Korea introduced the Advance Notice of Tariff Reduction in 1984, to help trading companies prepare for it, and reduced tariff rates gradually over a period of 11 years. The Advance Notice of Tariff Reduction was successfully implemented, which made clear the government’s intention to open the domestic market.

The event that had the most significant impact on Korea’s trade and economic policy was the Uruguay Round (UR) negotiations (1986-1994). Due to the UR agreement, Korea reduced its tariff rates by 54 percent, and increased the share of tariff-free goods to 26 percent of total items, a big jump from 4 percent in the pre-UR period. As a result, the average tariff rate in 1989 was 12.7 percent, and fell to 7.9 percent in 1995, almost the same level as the recent simple average tariff rate.


Figure 4-4. Korea’s tariff rates (1978-2007)


Besides tariff reductions, the Korean government enacted the External Trade Act in 1987, which enhanced trade liberalization and considerably reduced direct support for exports. Moreover, the government encouraged foreign investment, which had been highly restricted, preparing plans to attract foreign direct investment (FDI) in 1980 and opening the capital market in 1988 (with the lifting of some restrictions).

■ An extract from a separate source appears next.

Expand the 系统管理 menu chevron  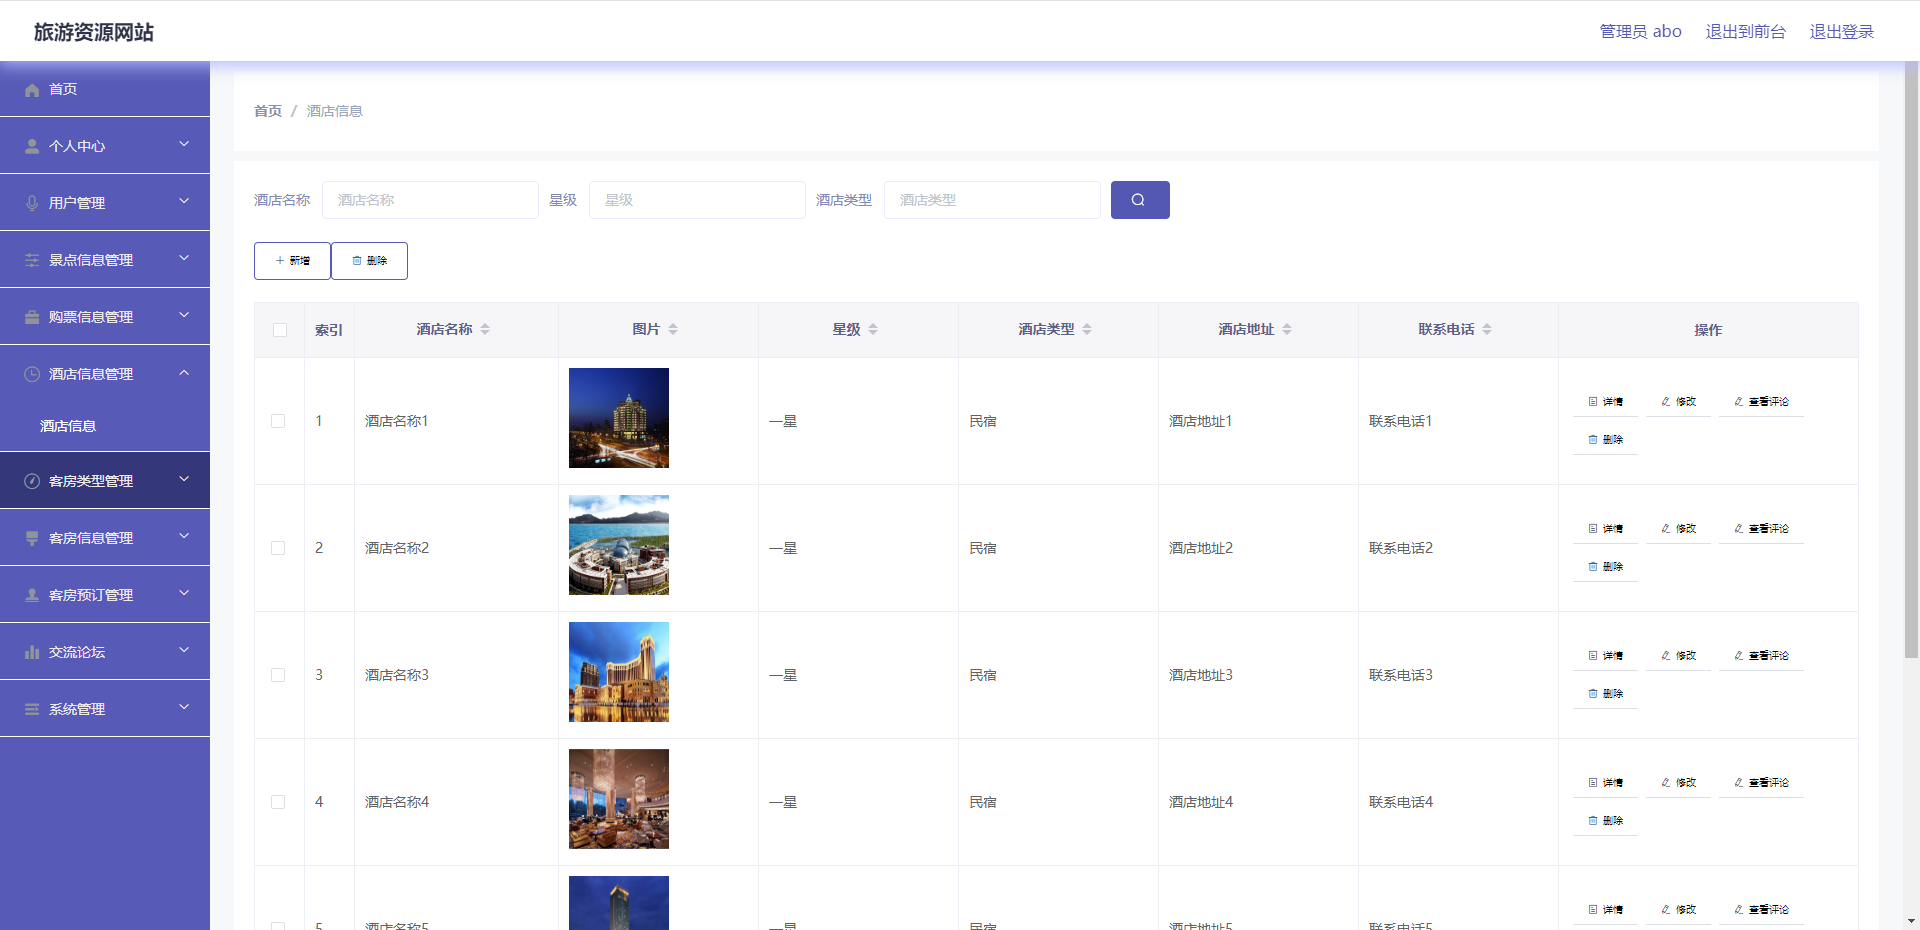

During this period, major trading partners strongly urged Korea to open its market as Korea’s trade surplus was increasing due to favorable economic conditions, such as stable energy prices, low international interest rates and low value of won in the mid-1980s. Trade conflicts with the U.S. became a major concern for Korea as its bilateral trade surplus with the U.S. increased rapidly (from 1.9 billion dollars in 1983 to 9.5 billion dollars in 1987). After the Plaza Accord, the Japanese yen sharply rose in value, which was beneficial to Korean exports and helped increase its trade surplus with the U.S. The U.S. pressed Korea on market opening, based upon Section 301 of the Trade Act of 1974, and bilateral tensions reached a peak when the U.S. enacted the Omnibus Trade and Competitiveness Act of 1988. Between 1979 and 1988, the U.S. conducted eight Section 301 investigations involving Korea in various areas, including insurance, shoes, steel rope, intellectual property rights, cigarettes, beef and wine; but all disputes were resolved by consultations and no retaliatory measures were taken. However, Section 301’s retaliation threats were influential in Korea’s market opening.

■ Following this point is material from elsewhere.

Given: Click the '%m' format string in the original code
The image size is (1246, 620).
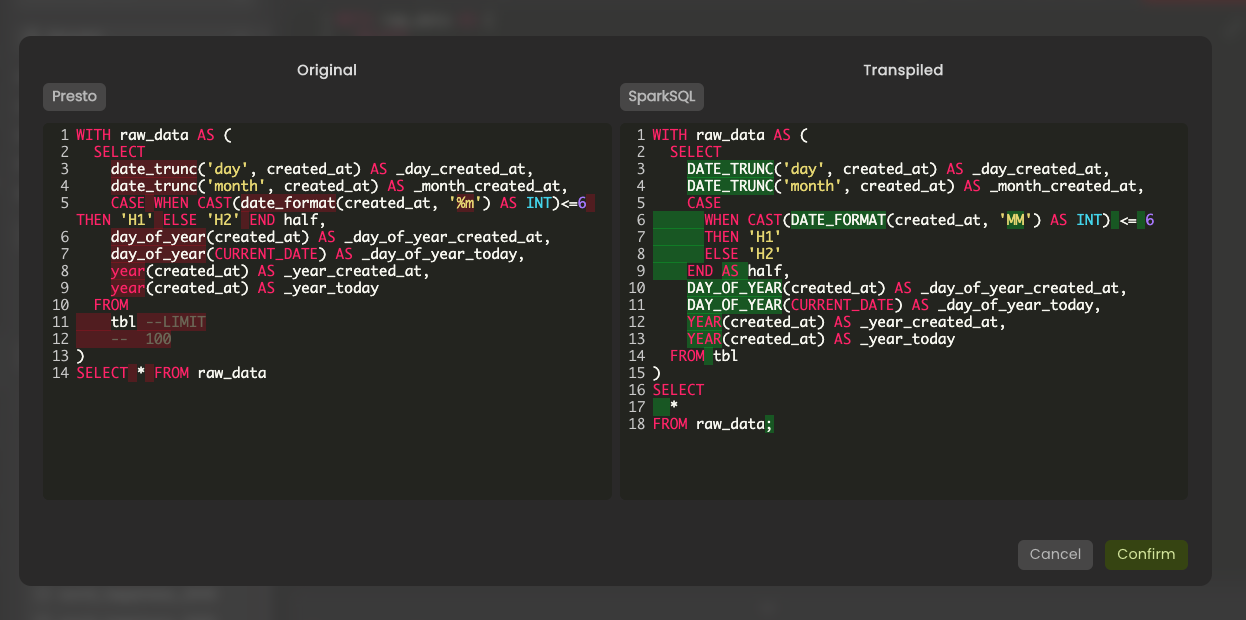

From the 1990s, Korea started opening markets in services and FDI. Competitiveness based on low wages was no longer a valid option since the 1990s. Wages have risen rapidly since the mid-1980s due to the democratization of Korean society and the end of labor surpluses, while Japanese firms increased outsourcing to Southeast Asian countries in order to take advantage of lower wages there. These circumstances forced Korea to develop technology-intensive industries. In addition, Korea was pressed to open its markets due to worldwide economic integration resulting from the UR, the World Trade Organization (WTO) and globalization trends.

In 1993, the Korean government announced the New Economy Five-Year Plan, which included (1) the internationalization and liberalization of the economy, (2) active participation in the new international trade order such as the UR, (3) the qualitative improvement of export products, and (4) the facilitation of technology transfer through FDI. The government simultaneously announced an economic policy that would be driven by the private sector and it promoted industrial restructuring through market opening, deregulation and competition. During the early 1990s, Korea carried out the following market liberalization policies: the opening of distribution markets, a plan to liberalize financial markets (1992), improvement of overseas direct investment (ODI) regulations (1992), the real-name financial transaction system (1993), and the Won Currency Internationalization Plan (1993). The FDI liberalization policy included abolition of several FDI-related obligations and increased the number of business categories to be liberalized (1994).

Source : SaKong, Il and Koh, Youngsun, 2010. The Korean Economy Six Decades of Growth and Development. Seoul: Korea Development Institute.